* Text passage *
Bitcoin Seen Dropping Lower Before Shooting Back Up
Billionaire Tim Draper says bitcoin (BTC) could hit $250,000 next year while renowned investor Mark Mobius counters it could crash to $10,000. Who’s right?
That’s anyone’s guess but for now, the world’s largest cryptocurrency and the beleaguered cryptocurrency market it helped usher is expected to remain in the doldrums for much of next year, if not longer.
Speaking at the Web Summit tech conference in Lisbon earlier this month, Draper stuck to his forecast by the middle of 2023, though he originally predicted the currency would hit a quarter-of-a-million dollars by late 2022. The financier noted a flight to quality will occur in coming months, fueling demand for bitcoin and turning other alternative coins into “relics.” Women, who have stayed on bitcoin’s fringes, will also begin buying, further boosting its price, Draper told CNBC.
In contrast, Mobius, who has made his name as an emerging markets expert, noted bitcoin will plunge to $10,000 after breaking the $17,000 technical level, as higher interest rates will make holding cryptocurrencies, which no longer pays interest after a string of crypto lender bankruptcies, unattractive.
“I am way more in the Mobius camp and think bitcoin can go even lower,” said Matthew Tuttle, CEO of Tuttle Capital Management. “Claims that bitcoin is a catalyst or alternative to precious metals or other currencies, that it’s uncorrelated with stocks, which is what people were saying when it was 60K, are out the window.”
Israeli digital-assets investor Yaniv Feldman agreed bitcoin will stay pressured amid several headwinds, notably FTX’s collapse and the Federal Reserve’s interest-rate hiking campaign, which have wiped out roughly $1.3 trillion off the digital currency market this year. “I don’t see anything happening in 2023 except bitcoin dropping even lower,” Feldman predicted.
Still, Feldman sees the possibility for the cryptocurrency to rebound strongly in the medium-to-long term, also as he believes peer-to-peer or blockchain-enabled decentralized finance will continue to hold future value.
“It will happen in one or two cases: In the first, the global economy collapses due to instability. The dollar drops, losing its reserve status and people move back to gold or another reserve currency, which could be bitcoin,” he said. “The second is the U.S. economy can bounce back and avoid bankruptcy. Growth then returns and we see greater bitcoin demand.”
According to Feldman, bitcoin continues to hold promise as a store of value while decentralized, or non-government controlled money will continue to gain traction against the advent of central bank digital currencies (CBDCs).
“Fiat doesn’t fulfill the role of a decentralized, autonomous store of value,” he said. “Countries can print whatever they want and eventually freeze (CBDC) digital wallets. When that happens, the ability to store value out of the reach of banks or countries will be even greater.”

* Activity 1 *
In the bitcoin article, where was Tim Draper speaking when he repeated his forecast?
* Activity 2 *
Decide whether each statement agrees with the bitcoin article. Answer yes or no for each, and quote the words from the article that settle it. (a) Draper first predicted that bitcoin would reach $250,000 by late 2022. (b) Mobius said bitcoin would fall to $10,000 after breaking the $20,000 level. (c) Matthew Tuttle is CEO of Tuttle Capital Management.
* Activity 3 *
Rewrite the bitcoin article's paragraph that begins "Speaking at the Web Summit" as a short bulleted list, keeping its main facts.
The items come from a separate source and are not part of the bitcoin article.

* Input data *
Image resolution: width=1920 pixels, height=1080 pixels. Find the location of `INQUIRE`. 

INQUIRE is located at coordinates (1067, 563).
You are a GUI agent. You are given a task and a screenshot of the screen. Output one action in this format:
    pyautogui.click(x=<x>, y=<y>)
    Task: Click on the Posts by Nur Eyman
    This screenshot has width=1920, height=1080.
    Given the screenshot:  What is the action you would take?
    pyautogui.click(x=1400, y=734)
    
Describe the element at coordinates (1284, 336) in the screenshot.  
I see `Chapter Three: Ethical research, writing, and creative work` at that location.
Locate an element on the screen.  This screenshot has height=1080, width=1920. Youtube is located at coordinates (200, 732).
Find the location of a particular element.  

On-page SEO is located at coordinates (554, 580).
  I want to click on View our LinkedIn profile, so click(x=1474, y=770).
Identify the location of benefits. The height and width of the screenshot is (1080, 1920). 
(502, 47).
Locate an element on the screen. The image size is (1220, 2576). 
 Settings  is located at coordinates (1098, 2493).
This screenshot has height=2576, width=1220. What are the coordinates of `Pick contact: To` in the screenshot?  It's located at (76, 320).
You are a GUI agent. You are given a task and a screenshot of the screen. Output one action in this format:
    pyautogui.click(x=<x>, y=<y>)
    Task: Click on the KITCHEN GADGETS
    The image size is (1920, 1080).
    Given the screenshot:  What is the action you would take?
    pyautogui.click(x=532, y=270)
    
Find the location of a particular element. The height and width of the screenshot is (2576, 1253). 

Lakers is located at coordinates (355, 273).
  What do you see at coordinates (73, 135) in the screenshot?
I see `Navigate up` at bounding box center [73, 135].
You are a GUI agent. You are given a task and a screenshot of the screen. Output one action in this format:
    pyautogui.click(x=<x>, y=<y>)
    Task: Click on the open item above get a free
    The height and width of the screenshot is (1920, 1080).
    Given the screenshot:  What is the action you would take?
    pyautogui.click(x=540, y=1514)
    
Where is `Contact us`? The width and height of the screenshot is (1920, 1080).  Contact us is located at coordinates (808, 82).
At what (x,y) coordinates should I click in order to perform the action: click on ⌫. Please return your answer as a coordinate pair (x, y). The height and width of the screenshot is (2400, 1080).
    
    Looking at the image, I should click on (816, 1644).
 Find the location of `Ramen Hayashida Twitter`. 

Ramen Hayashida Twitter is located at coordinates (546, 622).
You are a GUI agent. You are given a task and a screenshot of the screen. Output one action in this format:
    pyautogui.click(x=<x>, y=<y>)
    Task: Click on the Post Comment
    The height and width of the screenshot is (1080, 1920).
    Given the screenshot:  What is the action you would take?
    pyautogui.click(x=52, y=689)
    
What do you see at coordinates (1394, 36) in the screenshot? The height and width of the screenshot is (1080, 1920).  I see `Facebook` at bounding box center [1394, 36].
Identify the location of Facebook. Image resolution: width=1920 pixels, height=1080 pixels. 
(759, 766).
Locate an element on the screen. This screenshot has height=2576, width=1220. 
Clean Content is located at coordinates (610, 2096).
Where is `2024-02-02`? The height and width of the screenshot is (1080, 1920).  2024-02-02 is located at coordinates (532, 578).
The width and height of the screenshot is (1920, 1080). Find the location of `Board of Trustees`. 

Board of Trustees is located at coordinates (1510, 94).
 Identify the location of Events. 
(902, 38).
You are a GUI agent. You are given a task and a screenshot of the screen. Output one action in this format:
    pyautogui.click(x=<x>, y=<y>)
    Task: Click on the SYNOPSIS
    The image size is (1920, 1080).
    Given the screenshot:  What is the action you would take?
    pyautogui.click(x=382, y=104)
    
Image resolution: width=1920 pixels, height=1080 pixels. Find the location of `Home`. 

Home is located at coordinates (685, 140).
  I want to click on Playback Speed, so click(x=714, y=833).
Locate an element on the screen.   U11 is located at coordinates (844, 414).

* Answer box 1 *
At the Web Summit tech conference in Lisbon.

* Answer box 2 *
(a) Yes: "he originally predicted the currency would hit a quarter-of-a-million dollars by late 2022."
(b) No: "bitcoin will plunge to $10,000 after breaking the $17,000 technical level."
(c) Yes: "said Matthew Tuttle, CEO of Tuttle Capital Management."

* Answer box 3 *
- At the Web Summit in Lisbon earlier this month, Draper kept his forecast but set it for the middle of 2023. He had originally predicted $250,000 by late 2022.
- He expects a flight to quality in the coming months to fuel demand for bitcoin and turn other alternative coins into "relics."
- He told CNBC that women, who have stayed on bitcoin's fringes, will begin buying and push its price higher.